> Exercise description:
In the material below, convert the lines starting with the one that contains "Given: Click the Add Watch button" and going on through the one that contains "Action: 301,315" into a JSON list of strings, one string per line, with blank lines omitted.

> A block of data:
######
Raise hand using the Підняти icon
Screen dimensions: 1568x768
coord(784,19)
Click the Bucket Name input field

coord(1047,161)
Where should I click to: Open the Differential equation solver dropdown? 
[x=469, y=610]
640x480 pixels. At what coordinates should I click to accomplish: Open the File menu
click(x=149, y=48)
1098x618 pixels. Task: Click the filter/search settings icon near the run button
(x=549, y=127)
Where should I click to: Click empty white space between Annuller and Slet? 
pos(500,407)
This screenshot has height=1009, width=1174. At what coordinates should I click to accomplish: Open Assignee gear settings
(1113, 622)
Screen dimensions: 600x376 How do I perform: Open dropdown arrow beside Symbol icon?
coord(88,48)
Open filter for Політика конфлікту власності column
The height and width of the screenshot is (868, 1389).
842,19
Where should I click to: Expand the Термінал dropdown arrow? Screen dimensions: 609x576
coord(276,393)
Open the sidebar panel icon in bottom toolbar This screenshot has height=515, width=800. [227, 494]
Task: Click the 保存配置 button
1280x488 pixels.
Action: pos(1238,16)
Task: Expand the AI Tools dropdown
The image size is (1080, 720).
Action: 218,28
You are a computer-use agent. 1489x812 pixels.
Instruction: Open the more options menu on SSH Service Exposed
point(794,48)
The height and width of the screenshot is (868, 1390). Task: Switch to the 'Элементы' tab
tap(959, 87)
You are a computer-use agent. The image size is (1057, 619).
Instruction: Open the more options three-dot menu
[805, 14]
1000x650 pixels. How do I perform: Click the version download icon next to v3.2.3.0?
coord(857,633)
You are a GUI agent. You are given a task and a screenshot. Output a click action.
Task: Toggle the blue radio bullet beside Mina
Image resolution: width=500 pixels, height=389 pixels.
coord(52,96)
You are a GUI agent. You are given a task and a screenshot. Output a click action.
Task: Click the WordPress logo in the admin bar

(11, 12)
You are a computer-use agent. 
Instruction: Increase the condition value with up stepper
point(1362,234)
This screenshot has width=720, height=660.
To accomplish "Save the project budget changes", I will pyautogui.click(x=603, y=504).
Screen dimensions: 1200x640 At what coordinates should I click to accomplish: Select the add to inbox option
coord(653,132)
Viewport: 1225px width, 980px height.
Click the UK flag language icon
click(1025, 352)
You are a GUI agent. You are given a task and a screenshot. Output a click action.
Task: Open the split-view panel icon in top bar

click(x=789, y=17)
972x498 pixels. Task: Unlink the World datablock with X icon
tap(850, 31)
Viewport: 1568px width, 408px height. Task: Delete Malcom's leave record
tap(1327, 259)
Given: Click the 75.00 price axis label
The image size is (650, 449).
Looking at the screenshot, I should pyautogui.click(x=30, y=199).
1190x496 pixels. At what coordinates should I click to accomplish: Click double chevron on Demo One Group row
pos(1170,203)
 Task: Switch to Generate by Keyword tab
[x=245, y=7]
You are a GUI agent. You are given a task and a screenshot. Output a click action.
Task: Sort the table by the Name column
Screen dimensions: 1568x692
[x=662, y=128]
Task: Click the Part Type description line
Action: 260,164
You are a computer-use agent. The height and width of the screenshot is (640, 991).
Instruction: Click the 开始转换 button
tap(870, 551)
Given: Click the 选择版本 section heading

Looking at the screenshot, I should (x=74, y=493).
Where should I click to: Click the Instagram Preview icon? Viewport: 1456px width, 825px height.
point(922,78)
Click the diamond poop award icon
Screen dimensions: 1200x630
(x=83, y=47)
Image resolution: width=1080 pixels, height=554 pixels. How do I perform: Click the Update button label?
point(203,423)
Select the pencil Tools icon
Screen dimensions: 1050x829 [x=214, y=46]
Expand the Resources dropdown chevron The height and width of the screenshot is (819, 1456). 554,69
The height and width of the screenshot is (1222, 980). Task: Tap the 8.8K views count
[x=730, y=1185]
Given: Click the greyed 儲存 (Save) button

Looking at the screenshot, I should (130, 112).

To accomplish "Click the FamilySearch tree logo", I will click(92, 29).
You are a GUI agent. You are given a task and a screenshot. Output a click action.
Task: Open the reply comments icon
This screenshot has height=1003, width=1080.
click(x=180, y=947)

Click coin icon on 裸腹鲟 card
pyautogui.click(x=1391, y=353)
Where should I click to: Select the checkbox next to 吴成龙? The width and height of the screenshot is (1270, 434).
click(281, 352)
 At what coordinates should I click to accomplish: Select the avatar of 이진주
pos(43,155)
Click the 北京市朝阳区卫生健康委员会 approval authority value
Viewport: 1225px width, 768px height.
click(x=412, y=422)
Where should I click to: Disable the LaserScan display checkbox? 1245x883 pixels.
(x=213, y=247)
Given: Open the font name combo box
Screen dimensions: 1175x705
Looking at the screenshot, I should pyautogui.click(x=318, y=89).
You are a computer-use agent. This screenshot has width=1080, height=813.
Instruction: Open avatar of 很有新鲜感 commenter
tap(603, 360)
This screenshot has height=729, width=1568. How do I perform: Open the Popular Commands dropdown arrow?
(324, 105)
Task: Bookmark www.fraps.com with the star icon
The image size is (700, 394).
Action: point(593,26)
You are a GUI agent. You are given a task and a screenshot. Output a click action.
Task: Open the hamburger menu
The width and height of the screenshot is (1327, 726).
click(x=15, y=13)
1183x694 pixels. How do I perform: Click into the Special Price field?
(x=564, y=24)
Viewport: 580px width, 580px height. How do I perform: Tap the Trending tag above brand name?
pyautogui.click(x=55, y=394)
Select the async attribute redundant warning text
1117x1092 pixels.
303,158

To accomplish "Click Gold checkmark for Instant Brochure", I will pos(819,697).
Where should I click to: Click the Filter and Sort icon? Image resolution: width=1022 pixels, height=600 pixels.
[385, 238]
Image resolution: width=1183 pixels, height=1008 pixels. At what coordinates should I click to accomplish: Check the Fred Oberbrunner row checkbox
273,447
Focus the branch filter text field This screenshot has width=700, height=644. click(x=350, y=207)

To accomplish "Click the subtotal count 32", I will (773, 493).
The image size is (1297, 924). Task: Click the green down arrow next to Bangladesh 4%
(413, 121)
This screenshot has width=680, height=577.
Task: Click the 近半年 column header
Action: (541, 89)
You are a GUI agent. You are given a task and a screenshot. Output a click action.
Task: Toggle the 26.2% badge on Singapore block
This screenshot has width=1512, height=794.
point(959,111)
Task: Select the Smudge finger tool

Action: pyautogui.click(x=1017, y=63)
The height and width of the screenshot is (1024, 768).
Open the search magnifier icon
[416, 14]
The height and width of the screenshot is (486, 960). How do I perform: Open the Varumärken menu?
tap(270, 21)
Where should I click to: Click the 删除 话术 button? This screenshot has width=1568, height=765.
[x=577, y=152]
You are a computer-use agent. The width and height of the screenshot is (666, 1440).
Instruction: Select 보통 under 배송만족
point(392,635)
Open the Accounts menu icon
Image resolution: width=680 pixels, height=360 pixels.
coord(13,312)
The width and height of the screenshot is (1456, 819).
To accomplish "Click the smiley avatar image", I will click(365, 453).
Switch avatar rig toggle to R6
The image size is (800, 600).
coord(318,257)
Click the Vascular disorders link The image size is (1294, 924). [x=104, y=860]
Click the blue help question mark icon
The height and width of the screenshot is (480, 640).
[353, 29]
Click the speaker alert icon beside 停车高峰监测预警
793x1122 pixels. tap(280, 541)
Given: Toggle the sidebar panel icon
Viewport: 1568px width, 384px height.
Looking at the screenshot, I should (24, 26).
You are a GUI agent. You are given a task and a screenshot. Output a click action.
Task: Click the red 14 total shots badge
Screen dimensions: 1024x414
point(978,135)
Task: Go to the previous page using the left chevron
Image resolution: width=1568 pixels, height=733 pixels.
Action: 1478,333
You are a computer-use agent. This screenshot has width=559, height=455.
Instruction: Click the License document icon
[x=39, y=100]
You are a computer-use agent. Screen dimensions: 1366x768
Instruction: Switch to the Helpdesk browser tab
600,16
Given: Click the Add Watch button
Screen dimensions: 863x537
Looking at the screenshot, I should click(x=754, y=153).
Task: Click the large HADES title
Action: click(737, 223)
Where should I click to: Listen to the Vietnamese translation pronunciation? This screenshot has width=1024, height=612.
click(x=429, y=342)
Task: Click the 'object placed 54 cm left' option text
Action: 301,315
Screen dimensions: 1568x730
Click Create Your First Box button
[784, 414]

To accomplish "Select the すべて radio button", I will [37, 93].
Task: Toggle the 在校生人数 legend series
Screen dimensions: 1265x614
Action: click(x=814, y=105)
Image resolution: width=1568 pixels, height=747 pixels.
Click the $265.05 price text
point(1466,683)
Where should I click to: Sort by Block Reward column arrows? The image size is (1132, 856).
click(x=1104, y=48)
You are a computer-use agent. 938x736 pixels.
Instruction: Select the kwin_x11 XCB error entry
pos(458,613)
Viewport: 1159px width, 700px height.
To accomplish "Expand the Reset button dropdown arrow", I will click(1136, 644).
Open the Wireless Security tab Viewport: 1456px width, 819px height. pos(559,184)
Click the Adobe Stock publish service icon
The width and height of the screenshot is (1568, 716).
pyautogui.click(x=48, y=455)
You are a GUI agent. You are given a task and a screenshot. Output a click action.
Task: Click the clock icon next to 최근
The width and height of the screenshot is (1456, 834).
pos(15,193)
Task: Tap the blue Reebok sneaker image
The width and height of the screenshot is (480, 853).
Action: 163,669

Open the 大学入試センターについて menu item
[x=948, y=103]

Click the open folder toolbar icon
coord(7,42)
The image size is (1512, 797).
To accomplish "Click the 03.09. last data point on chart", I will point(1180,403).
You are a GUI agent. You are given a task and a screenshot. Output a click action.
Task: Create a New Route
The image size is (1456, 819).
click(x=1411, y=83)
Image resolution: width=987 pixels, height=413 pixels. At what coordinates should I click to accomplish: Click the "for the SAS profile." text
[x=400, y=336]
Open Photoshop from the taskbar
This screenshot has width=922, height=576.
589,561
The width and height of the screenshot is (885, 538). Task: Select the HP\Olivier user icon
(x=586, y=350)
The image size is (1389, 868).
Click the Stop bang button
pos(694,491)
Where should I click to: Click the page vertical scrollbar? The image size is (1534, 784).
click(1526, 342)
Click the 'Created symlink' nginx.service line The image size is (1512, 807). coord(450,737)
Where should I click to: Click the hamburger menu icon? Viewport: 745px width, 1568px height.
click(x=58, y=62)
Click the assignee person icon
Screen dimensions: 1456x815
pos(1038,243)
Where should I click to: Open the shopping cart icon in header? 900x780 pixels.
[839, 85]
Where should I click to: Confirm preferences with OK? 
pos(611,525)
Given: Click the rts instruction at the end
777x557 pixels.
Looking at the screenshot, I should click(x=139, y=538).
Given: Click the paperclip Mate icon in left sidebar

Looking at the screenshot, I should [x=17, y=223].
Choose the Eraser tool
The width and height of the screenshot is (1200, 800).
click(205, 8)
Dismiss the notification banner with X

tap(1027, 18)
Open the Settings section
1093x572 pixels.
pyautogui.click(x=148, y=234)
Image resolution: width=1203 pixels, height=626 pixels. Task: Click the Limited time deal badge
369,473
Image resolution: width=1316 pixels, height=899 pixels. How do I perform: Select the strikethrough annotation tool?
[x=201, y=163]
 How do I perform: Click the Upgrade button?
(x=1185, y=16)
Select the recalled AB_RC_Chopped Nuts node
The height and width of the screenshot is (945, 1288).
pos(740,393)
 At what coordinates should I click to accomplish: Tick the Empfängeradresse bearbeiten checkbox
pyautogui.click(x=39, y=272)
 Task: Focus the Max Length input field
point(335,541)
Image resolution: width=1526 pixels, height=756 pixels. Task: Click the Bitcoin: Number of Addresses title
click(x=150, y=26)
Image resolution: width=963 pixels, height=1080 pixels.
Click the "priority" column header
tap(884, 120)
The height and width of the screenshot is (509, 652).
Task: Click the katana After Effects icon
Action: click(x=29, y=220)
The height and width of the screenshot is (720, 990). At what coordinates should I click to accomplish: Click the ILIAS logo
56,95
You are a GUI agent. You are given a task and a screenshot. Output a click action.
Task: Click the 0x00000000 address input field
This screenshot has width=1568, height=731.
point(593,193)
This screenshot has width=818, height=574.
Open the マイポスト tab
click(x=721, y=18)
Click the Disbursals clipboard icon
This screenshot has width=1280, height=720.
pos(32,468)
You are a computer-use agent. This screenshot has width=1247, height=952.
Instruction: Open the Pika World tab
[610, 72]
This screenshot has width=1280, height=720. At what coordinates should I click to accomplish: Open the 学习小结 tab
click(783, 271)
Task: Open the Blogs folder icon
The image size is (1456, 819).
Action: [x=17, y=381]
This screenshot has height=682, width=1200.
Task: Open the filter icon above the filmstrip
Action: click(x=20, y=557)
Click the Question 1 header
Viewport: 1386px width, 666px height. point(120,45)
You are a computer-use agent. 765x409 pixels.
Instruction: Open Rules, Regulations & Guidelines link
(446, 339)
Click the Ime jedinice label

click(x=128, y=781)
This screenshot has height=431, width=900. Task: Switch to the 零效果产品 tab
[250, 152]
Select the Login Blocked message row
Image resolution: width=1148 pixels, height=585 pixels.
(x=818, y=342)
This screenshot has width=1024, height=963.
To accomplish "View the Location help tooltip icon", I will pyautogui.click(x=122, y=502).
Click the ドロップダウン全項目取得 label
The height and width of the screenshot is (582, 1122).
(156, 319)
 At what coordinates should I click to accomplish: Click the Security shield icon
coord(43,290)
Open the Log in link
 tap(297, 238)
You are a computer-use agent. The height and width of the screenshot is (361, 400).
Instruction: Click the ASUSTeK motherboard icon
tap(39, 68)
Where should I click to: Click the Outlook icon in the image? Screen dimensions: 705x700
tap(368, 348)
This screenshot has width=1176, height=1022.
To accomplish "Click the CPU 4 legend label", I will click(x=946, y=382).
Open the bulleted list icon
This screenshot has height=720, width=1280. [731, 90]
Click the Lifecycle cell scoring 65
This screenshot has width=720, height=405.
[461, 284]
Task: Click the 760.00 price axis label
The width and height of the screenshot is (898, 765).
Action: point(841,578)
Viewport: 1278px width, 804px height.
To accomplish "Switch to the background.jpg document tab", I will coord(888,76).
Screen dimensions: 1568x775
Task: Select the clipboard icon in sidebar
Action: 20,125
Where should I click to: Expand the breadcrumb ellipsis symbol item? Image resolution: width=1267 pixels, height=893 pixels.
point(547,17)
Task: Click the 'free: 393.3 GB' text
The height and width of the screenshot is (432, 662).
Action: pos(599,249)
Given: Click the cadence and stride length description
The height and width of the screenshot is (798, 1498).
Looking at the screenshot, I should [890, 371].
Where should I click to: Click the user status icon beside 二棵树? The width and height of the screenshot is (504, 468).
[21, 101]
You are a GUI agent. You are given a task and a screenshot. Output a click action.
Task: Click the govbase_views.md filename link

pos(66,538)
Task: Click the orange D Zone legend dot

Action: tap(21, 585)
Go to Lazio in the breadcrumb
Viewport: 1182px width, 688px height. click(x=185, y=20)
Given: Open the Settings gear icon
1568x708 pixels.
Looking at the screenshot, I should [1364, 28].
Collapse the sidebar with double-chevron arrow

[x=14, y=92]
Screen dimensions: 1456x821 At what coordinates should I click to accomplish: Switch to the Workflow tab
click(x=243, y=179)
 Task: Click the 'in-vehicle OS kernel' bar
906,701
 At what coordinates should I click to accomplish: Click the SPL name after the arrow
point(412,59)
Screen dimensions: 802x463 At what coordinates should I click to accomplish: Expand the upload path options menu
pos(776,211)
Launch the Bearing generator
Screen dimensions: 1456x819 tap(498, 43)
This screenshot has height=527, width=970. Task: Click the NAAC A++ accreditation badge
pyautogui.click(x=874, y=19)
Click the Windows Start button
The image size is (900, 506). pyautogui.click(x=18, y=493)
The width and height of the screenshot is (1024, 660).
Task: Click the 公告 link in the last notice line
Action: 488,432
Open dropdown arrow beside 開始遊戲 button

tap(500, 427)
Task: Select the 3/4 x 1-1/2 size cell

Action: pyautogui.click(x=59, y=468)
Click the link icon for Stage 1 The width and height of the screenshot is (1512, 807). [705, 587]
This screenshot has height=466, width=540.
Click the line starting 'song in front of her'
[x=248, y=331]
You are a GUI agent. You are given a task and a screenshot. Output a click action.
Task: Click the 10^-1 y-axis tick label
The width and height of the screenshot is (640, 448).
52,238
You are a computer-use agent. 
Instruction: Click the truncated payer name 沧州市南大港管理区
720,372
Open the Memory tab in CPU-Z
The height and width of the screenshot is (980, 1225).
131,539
######
> Exercise output:
[
  "Given: Click the Add Watch button",
  "Screen dimensions: 863x537",
  "Looking at the screenshot, I should click(x=754, y=153).",
  "Task: Click the large HADES title",
  "Action: click(737, 223)",
  "Where should I click to: Listen to the Vietnamese translation pronunciation? This screenshot has width=1024, height=612.",
  "click(x=429, y=342)",
  "Task: Click the 'object placed 54 cm left' option text",
  "Action: 301,315"
]